2: Don’t just train your users/customers how to use your system. Help review their approach and processes and once they’re up & running, get them to show you the results and walk you through what they did. Chances are they will try to do something exotic that you weren’t expecting and would make you squirm. Better to find it early and deal with it than allow it to become a production issue. Remember it’s up to you to be a role model in this collaboration.

3: Identify, set your performance constraints, expectations and limitations up-front. Consider even building them into the system in some configurable way and tell your user/customers what they are. In the days of denial-of-service attacks, secure coding requires us to put throttles into our systems to prevent them running away with resources. (anyone ever tried to buy Glastonbury tickets online?) Even in smaller internal systems, it’s worth having some idea on volume and usage. Performance defects are notoriously difficult to resolve, are usually showstoppers and often require major architectural rework – We were lucky this time!

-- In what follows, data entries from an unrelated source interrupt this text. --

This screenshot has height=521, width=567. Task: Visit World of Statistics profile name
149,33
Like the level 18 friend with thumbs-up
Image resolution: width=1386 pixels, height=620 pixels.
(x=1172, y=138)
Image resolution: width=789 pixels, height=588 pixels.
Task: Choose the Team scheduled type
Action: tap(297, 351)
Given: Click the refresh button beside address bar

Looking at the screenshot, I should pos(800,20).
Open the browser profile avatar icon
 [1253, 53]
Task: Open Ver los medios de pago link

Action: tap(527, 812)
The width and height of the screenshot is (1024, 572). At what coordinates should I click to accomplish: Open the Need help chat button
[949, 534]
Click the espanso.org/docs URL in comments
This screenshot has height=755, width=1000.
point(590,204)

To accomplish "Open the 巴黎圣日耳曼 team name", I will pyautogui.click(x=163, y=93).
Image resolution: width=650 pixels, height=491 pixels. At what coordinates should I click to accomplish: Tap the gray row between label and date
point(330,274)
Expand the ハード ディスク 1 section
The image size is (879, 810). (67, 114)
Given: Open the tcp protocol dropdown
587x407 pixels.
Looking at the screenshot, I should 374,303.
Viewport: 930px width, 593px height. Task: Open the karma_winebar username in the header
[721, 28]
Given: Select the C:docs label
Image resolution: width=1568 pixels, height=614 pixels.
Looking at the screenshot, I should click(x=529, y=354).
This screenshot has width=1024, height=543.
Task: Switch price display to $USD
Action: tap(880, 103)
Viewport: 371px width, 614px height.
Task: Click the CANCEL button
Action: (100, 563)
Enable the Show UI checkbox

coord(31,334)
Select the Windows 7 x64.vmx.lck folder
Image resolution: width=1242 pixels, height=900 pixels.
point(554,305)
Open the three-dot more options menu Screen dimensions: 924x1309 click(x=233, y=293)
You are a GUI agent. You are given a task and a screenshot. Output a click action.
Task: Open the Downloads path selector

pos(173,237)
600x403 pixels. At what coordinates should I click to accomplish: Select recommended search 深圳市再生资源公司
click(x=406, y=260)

4: Many defects are found when your software is used in ways that you and your requirements didn’t foresee. Often that flexibility is a major asset or differentiator but if it’s not, consider putting up safety rails to limit your system to intended usage only.  If it “might be useful” to work another way in future, remember YAGNI – You aren’t gonna need it. If you feel you must have that potential flexibility, at least consider putting a lock on it that requires your customer or user to call up or understand and recognize the impact first.